Columnists Thomas Friedman and Nicholas Kristof both write for The New York Times and agree that the Republican Party has lost its mind. They also point out that this is not only politically self-destructive but harmful to the country.
Friedman: Countries that don’t plan for the future tend not to do well there. When you watch the reckless behavior of the Tea Party-driven Republicans in Congress today, you can’t help but fear that we’ll be one of those. What makes it all the more frustrating is that in so many ways we have the wind at our back, if only we’d pull together to take advantage of it.

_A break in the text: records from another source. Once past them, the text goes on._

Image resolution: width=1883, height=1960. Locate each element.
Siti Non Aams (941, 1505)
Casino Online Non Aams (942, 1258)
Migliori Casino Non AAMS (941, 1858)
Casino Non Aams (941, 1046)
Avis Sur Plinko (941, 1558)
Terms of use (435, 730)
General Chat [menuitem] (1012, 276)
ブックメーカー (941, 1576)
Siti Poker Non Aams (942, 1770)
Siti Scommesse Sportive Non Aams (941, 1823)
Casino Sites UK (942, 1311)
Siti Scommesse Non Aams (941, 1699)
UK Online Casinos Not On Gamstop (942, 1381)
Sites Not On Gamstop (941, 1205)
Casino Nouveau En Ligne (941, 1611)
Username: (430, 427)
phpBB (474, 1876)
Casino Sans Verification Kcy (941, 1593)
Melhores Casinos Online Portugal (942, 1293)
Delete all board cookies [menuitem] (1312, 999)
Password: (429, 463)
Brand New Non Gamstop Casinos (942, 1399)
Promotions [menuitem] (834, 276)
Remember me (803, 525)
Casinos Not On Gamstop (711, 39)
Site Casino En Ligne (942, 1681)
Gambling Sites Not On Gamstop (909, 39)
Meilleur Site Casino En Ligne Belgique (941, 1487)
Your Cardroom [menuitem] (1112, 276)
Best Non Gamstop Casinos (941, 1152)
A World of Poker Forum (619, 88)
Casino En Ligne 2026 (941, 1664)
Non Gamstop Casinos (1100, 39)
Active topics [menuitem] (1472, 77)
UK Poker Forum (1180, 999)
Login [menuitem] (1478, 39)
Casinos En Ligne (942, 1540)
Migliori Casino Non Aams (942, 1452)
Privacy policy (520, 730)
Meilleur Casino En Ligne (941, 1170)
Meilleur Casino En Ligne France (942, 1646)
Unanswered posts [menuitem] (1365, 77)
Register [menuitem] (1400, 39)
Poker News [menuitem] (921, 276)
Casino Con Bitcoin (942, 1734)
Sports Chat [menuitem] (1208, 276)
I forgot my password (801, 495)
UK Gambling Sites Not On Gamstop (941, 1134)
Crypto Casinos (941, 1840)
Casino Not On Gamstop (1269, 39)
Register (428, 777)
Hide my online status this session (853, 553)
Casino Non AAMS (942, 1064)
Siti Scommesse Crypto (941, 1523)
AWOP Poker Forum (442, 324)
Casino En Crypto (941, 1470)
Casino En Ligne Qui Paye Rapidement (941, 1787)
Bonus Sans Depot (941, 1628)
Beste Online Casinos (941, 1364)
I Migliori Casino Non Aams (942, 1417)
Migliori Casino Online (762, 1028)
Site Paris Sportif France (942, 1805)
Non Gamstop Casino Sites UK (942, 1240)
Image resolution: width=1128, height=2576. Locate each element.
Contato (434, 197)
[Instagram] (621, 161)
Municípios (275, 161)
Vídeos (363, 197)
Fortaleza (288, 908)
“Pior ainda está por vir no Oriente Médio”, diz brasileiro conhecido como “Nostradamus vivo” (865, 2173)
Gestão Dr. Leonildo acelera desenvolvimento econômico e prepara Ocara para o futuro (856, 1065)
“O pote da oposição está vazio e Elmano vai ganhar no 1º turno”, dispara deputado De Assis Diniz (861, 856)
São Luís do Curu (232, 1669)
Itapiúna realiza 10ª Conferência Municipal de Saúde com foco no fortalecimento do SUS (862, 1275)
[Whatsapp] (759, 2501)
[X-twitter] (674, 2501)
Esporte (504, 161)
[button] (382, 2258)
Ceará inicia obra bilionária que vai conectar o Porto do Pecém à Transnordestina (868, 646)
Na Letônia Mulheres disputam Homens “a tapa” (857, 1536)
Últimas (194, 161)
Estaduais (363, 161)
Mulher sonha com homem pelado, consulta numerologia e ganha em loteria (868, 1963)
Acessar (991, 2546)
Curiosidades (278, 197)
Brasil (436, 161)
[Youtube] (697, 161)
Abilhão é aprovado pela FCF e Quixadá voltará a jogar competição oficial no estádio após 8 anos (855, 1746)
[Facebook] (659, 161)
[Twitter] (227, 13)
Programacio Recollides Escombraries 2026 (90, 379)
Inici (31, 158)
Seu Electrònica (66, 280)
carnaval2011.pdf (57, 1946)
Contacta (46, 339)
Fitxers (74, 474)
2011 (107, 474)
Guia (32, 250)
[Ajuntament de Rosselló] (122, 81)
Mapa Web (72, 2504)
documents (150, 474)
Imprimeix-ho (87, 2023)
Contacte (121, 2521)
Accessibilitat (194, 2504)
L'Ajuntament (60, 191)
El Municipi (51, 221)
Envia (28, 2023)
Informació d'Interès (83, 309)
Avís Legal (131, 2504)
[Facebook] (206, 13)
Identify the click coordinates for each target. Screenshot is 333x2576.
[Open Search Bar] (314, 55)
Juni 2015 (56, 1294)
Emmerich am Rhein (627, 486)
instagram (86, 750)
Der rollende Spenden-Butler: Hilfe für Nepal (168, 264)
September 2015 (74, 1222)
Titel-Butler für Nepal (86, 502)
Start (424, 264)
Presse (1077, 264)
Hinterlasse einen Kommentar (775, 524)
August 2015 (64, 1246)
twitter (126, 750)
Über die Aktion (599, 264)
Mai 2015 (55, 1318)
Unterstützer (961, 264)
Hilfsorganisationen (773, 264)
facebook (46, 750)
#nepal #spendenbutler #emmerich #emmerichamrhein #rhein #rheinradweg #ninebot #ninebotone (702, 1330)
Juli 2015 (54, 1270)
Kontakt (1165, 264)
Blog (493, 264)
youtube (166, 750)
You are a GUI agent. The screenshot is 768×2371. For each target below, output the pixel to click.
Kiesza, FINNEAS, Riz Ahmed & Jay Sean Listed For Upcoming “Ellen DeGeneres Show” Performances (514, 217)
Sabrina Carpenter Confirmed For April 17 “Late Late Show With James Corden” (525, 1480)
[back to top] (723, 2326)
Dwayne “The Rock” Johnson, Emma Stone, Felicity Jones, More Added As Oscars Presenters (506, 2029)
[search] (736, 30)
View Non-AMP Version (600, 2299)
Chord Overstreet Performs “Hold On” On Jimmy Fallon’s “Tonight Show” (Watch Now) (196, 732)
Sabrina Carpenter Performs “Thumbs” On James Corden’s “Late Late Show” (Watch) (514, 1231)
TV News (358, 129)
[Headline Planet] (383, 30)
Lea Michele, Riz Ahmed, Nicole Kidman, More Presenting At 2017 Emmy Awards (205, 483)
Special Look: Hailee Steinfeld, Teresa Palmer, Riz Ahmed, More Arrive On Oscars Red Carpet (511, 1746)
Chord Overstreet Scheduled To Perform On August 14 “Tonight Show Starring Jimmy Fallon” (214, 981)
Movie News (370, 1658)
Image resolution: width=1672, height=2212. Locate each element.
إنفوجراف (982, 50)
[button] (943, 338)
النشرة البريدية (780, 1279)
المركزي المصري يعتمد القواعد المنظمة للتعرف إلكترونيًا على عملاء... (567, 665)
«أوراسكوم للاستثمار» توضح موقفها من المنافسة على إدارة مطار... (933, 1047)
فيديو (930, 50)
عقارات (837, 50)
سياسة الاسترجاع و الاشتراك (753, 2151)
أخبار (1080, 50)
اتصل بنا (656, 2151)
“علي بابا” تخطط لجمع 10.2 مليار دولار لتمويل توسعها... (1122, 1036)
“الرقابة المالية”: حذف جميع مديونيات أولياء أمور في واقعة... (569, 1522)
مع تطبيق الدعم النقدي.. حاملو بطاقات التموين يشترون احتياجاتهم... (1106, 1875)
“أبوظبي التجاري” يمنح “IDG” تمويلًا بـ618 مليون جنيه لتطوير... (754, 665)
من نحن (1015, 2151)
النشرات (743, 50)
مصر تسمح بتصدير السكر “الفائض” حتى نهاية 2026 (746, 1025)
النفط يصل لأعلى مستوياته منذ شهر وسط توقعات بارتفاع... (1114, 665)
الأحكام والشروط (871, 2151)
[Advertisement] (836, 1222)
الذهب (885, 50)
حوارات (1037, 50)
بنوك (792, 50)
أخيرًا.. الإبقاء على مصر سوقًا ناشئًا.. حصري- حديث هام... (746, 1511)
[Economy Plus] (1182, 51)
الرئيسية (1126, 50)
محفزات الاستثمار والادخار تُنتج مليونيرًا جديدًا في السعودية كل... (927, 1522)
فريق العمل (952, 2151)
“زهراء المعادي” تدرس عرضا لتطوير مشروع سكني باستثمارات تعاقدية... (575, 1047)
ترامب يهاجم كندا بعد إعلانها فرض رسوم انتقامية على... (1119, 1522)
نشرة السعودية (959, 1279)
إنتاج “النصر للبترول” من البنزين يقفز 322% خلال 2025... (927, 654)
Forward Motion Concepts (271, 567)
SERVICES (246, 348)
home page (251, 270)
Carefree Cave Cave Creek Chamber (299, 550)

The Republican Party is being taken over by a Tea Party faction that is not interested in governing on any of the big issues — immigration, gun control, health care, debt and taxes — where, with just minimal compromises between the two parties, we’d amplify our strengths so much that we’d separate ourselves from the rest of the world. Instead, this group is threatening to shut down the government and undermine America’s vital credit rating if it doesn’t get its way...In short, we’re cutting without a plan — the worst thing a country or company can do — and we’re doing it because one of our two parties has been taken over by angry radicals and barking fools and the old leadership is running scared.
Kristof: In the 1990s, as conservative talk radio spread across America, liberals felt victimized. But, in retrospect, the rise of talk radio, Fox News Channel and right-wing Web sites may have done greatest harm to conservatives themselves. The right-wing echo chamber breeds extremism, intimidates Republican moderates and misleads people into thinking that their worldview is broadly shared. That’s the information bubble that tugs the entire Republican Party to the right and that transforms people like (Senator Ted) Cruz (R-TX) into crusading Don Quixotes. And that’s why Republicans may lead us over a financial cliff, even though polling suggests that voters would blame them.
Yet when Don Cruz of La Mancha and other extremists threaten a cataclysm that could damage the national economy, we have not just self-inflicted harm but a threat to the national well-being. I often cover dysfunctional, strife-ridden countries, from Congo to Syria, Sudan to Afghanistan. This fall, alas, it looks as if I won’t have to travel so far.